Reisezeit: April - Juni 2017  |  von Uschi Agboka

Info Regiao Centro - Pinhal Interior Norte: Anmerkungen Rio Tejo Grenzkulturlandschaft

Kritische Anmerkungen Rio Tejo Grenzkulturlandschaft

Bekannt ist der Rio Tejo den meisten Portugalbesuchern als majestätisches Mündungsdelta bei Lissabon.

Knapp 250 km weiter nordöstlich bietet sich ein anderes Bild. In dieser Region fallen 500 mm Regen im Jahresdurchschnitt. Karger Boden und extreme Hitze machen die Landwirtschaft zum großen Teil unwirtschaftlich. Und doch weist diese Abschnitt des Tejo (span. Tajo) als traditionelle Kulturlandschaft eine Vielzahl an seltenen Tierarten auf, u. a. Gänsegeier, Uhu, Rothirsch und Perleneidechse. Und auch die farbenprächtige Flora bietet ein schönes Bild. Zudem finden sich hier im verschlafenen Hinterland längst vergessene Handwerke wie die Käserei und die Köhlerei.
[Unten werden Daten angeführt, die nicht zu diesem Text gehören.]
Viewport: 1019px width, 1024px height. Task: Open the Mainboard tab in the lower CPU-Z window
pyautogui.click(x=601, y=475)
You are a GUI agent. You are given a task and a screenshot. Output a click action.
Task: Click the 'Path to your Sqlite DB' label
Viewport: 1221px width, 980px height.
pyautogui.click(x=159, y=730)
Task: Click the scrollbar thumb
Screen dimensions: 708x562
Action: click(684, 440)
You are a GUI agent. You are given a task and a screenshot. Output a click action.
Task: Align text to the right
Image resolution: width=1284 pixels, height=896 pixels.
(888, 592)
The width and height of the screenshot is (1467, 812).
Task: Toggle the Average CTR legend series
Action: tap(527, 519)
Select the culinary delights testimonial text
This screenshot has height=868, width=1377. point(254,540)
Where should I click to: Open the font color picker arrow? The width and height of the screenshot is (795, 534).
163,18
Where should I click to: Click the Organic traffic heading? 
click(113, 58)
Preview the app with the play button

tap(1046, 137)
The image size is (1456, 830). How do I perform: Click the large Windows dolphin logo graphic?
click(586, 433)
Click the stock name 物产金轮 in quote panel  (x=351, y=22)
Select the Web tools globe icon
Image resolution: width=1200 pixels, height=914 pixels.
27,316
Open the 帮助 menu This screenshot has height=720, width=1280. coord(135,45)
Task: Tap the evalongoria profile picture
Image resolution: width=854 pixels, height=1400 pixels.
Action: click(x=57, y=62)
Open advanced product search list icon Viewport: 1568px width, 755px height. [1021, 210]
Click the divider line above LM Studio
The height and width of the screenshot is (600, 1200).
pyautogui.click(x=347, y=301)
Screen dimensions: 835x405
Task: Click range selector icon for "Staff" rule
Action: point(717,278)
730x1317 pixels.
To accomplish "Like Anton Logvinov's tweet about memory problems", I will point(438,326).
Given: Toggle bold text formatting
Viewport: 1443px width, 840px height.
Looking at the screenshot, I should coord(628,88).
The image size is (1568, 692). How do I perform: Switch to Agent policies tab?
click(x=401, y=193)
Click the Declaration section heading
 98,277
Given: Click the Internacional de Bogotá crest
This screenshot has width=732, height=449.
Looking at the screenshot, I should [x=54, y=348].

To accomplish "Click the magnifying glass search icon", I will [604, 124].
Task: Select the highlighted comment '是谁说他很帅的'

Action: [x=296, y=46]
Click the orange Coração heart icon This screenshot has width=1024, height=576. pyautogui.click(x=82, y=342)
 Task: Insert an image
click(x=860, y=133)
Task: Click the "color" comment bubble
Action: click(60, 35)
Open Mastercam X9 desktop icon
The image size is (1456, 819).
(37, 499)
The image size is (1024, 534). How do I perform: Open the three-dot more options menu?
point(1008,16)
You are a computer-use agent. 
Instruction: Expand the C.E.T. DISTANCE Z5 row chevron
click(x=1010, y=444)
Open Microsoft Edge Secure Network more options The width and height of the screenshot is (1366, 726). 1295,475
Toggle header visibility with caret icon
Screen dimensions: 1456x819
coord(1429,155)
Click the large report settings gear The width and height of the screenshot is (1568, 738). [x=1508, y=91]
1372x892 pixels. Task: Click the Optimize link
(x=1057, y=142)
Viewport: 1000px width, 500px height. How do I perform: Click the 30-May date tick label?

Doch der Einklang von Natur und Mensch ist in vielen Regionen Portugals gefährdet und zwar durch Unternehmer, denen insbesondere die Idee vom vereinten Europa und die EU-Agrarpolitik von Vorteil sind. Mit Mitteln aus den vollen Töpfen der EU werden Projekte geschaffen und gefördert, die in Höhe und Anzahl in kaum einem anderen Land der Gemeinschaft übertroffen werden.

Überall leuchten die blaugelben Sternenschilder der EU, doch oft schadet das Gutgemeinte mehr als dass es nutzt.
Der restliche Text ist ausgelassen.